TIME Wisconsin

Disability Rights Groups Want to Stop Wisconsin Teen From Ending Her Life

Deciding to Die
Danny Damiani—AP Jerika Bolen goes through the final stages of hair and makeup before her prom at the Grand Meridian in Appleton, Wis., on July 22, 2016.

Jerika Bolen, 14, suffers from an incurable disease and says she's in constant pain

(APPLETON, Wis.) — Disability rights organizations have asked child protection officials to prevent a Wisconsin teenager from going without her ventilator and ending her life.

Jerika Bolen, 14, suffers from spinal muscular atrophy type two. The incurable disease destroys nerve cells that control voluntary muscle activity. Jerika’s movement is mostly limited to her head and hands, and she says she’s in constant pain. Her mother, Jen Bolen, agrees with her daughter’s wishes to enter hospice care.

Jerika’s decision to end her life attracted widespread attention, including on social media. More than a 1,000 people attended a prom thrown in her honor in July at a ballroom in Appleton as a last wish. She received cards and gifts from around the world when her story became known.

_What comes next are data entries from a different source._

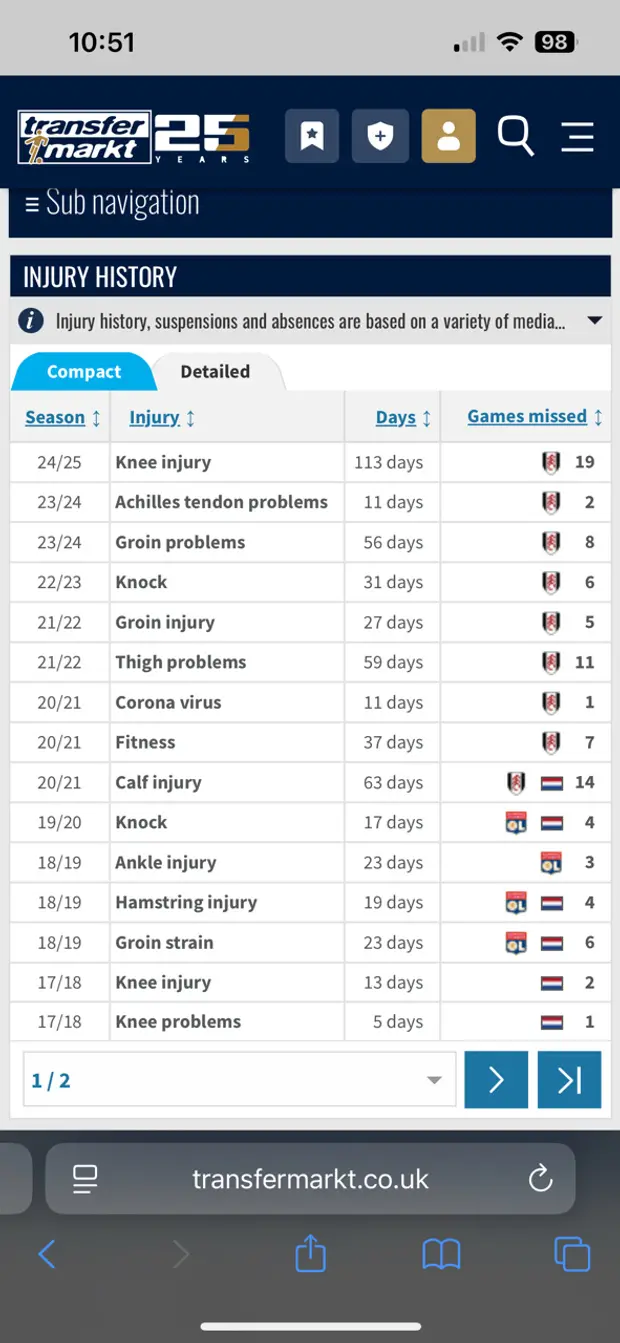Open the search magnifier icon
Viewport: 620px width, 1343px height.
(515, 136)
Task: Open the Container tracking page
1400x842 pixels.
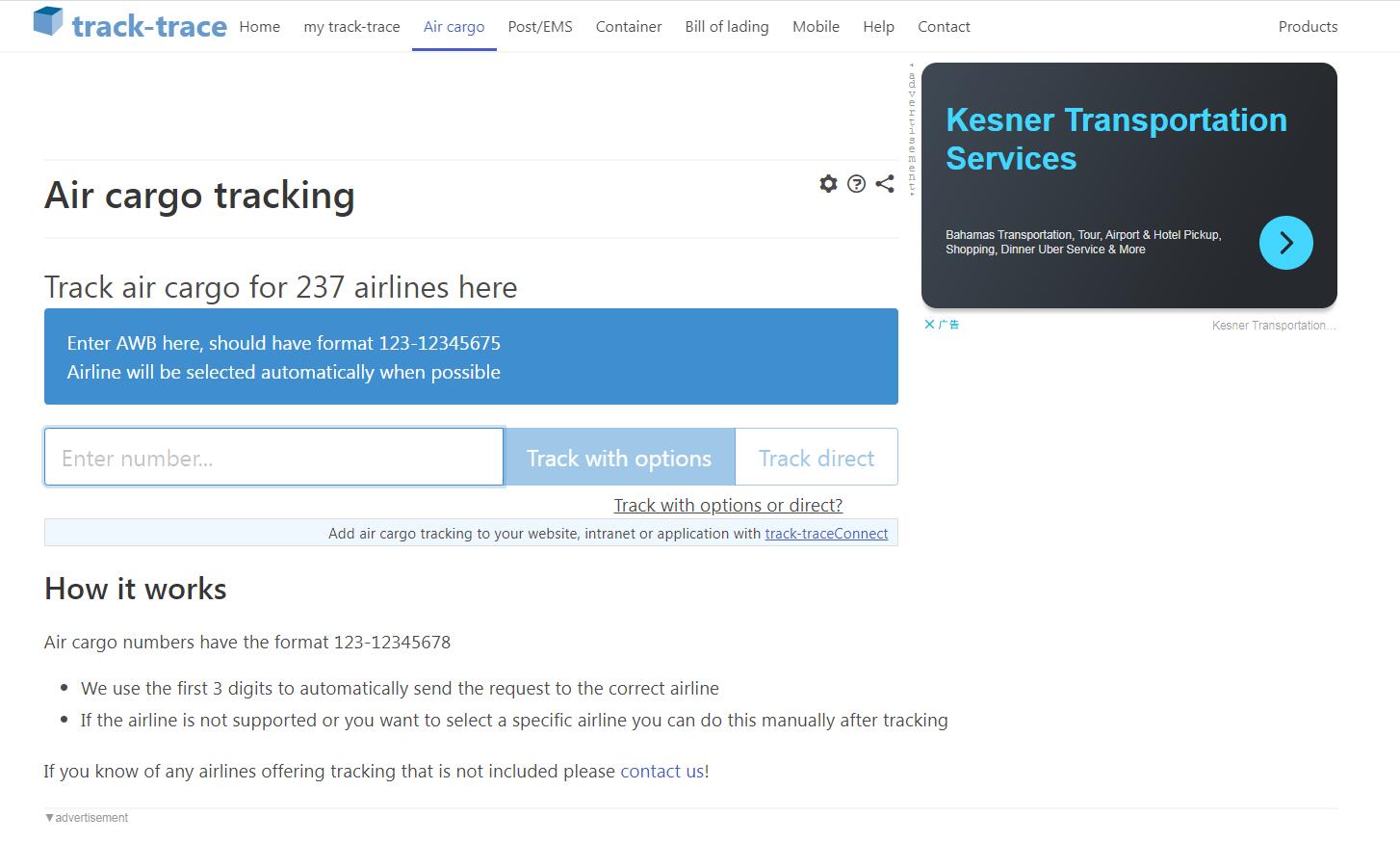Action: tap(628, 27)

Disabled Parents Rights, along with several other groups, have asked Outagamie County child protection services to step in, according to Carrie Ann Lucas, executive director of the Windsor, Colorado-based organization.

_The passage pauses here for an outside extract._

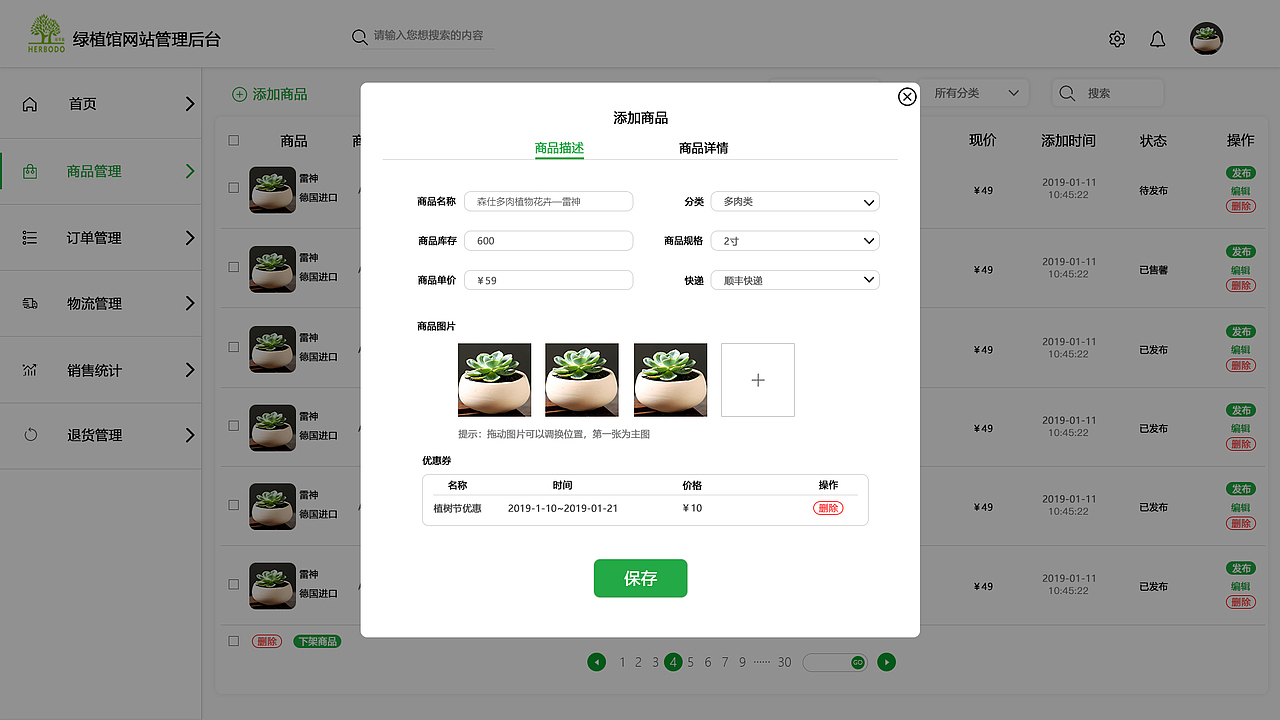Expand the 商品规格 dropdown showing 2寸
This screenshot has height=720, width=1280.
(795, 240)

Lucas said Jerika needs intervention, not assistance in ending her life.

“We’re talking about a 14-year-old child. It’s a difficult time in most people’s lives. She has her whole life in front of her. She should be going to college. She should be having a career,” Lucas said Wednesday.

Outagamie County’s Children, Youth and Families Division declined comment on the organizations’ request, citing privacy in child welfare cases.

Lucas said her group has no legal standing to stop Jerika and that she had not heard from child protection services.

In a July interview, Jen Bolen said those critical of Jerika’s decision fail to understand the depth of medical intervention it’s taken for her to reach her teenage years.